Archive for May 21, 2015

Thursday, May 21, 2015

Safari URL-spoofing Bug

Lucian Constantin:

The issue was discovered by security researcher David Leo, who published a proof-of-concept exploit for it. Leo’s demonstration consists of a Web page hosted on his domain that, when opened in Safari, causes the browser to display in the address bar.

The ability to control the URL shown by the browser can, for example, be used to easily convince users that they are on a bank’s website when they are actually on a phishing page designed to steal their financial information.


That’s because the attack code is designed to redirect the browser to the spoofed URL, but before the content is loaded, the code reloads the current page.

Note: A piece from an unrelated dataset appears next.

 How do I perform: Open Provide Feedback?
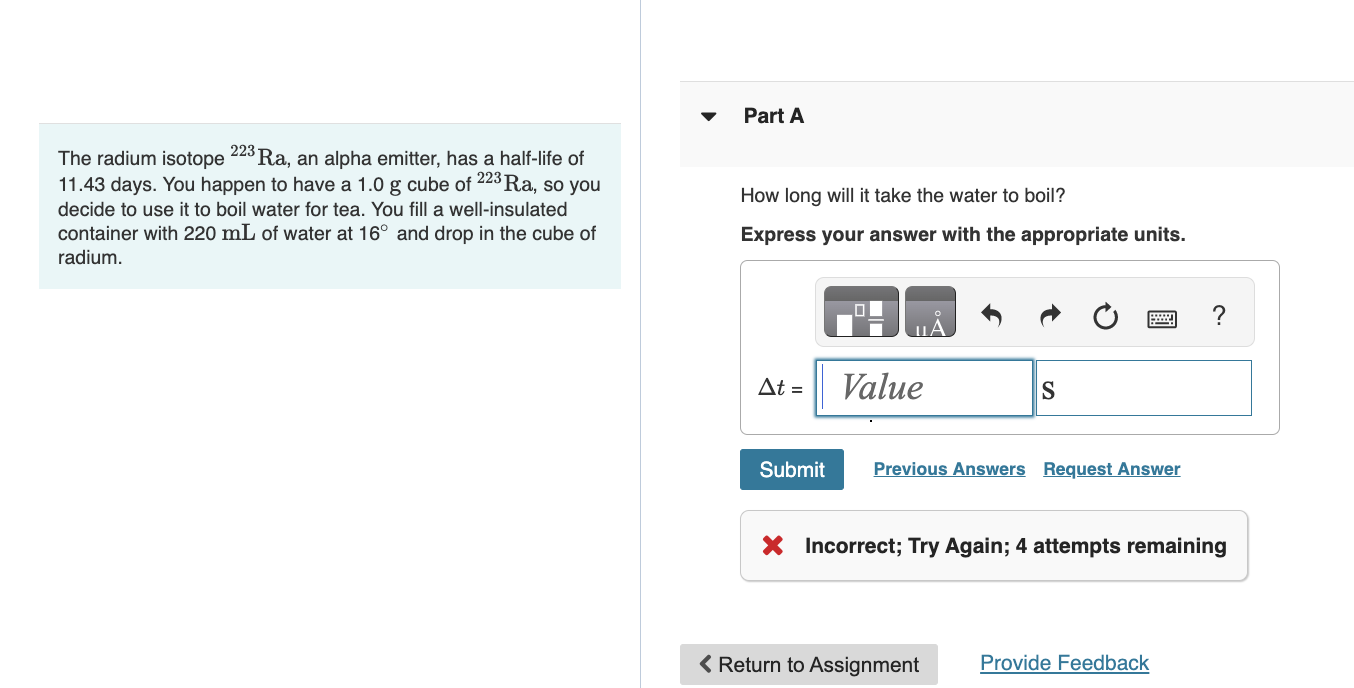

Hard Drive Icons Through the Ages

Eli Schiff:

Nevertheless, ever since the original OS X hard drive icons were designed, this category of icons has been a touchstone for icon design practitioners. Whether designing a custom application icon, a commercial disk image or making a custom icon to distinguish one's personal drives, hard drive icons have been a prime area for designers to display their skill in both technical execution and creativity.

This post is hardly exhaustive. I have selected only a fraction of the incredible icons that community members have designed over the years.

First-Class “Statements”

Justin Le (via Andy Matuschak):

One thing I’ve really always appreciated about Haskell is that all “statements” in Haskell (or at least, what would be statements in other languages) are first-class members of the language. That is, (imperative) statements are literally just normal objects (no different from numbers, or lists, or booleans) — they can be saved to variables, passed to functions, transformed using normal functions, copied, etc. Haskell doesn’t have statements — everything is an expression, representing normal data! This really opens up a whole world of possibilities for not only reasoning about your code, but also for new ways to frame ideas in contexts of parallelism, concurrency, exceptions, DSLs, and more.


In many other languages, sequencing actions is a special part of the syntax — a semicolon, usually. In Haskell, sequencing is not special — it’s just a normal function on normal data structures.

You can even make your own “first class” control flow!

Which Features Overcomplicate Swift?

Rob Rix (tweet):

It’s even harder to separate out the opportunity cost—how many of the language’s other complexities and inconsistencies would have been reconciled if they hadn’t had to focus on interoperability with a fundamentally unsafe language and runtime with which they share an address space?

While this overwhelms the language’s design, it’s hardly the only example of complexity.


Crucially, the vast majority of this is incidental complexity, not essential complexity. Swift is a crescendo of special cases stopping just short of the general; the result is complexity in the semantics, complexity in the behaviour (i.e. bugs), and complexity in use (i.e. workarounds).

Update (2015-05-23): Marcel Weiher (Hacker News, Reddit):

Or the whole idea of having every arithmetic operation be a potential crash point, despite the fact that proper numeric towers have been around for many decades and decently optimized (certainly no slower than unoptimized Swift).

And yet, Rob for example writes that the main culprit for Swift’s complexity is Objective-C, which I find somewhat mind-boggling. After all, the requirement for Objective-C interoperability couldn’t exactly have come as a last minute surprise foisted on an existing language. Folks: if we’re designing a replacement language for Apple’s Cocoa frameworks, Objective-C compatibility needs to be designed in from the beginning and not added in as an afterthought. And if you don’t design your language to be at odds with the frameworks you will be supporting, you will discover that you can get a much cleaner design.


The situation is even more bizarre when it comes to performance. For example, here’s a talk titled How Swift is Swift. The opening paragraph declares that “Swift is designed to be fast, very fast”, yet a few paragraphs (or slides) down, we learn that debug builds are often 100 times slower than optimized builds (which themselves don’t really rival C).


I like Swift because constantly challenges my skills as engineer, I have to find workarounds to apply all the concepts I know about functional programming, but... this is the current feeling, I don’t know if in a long run this would persist, I can’t image to fight against the language like I have to do sometimes, would make me still happy in 2-3 years, maybe some day I would get tired.

Update (2015-06-11): Marcel Weiher (comments):

Apple used to be very much about going that distance, and I don’t think Swift lives up to that standard. That doesn’t mean it’s all bad or that it’s completely irredeemable, there are good elements. But they stopped at sophisticated complexity. And “well, it’s not all bad” is not exactly what Apple stands for or what we as Apple customers expect and, quite frankly, deserve. And had there been a Steve in Dev Tools, he would have said: do it again, this is not good enough.

Update (2015-06-12): Adam Knight:

Swift is kind of like when you’re a kid and you fill the bag of jelly beans with all your favorite flavors and then reach in and have a handful all at once. Each was a good idea, but together it lacks anything that made any single piece good.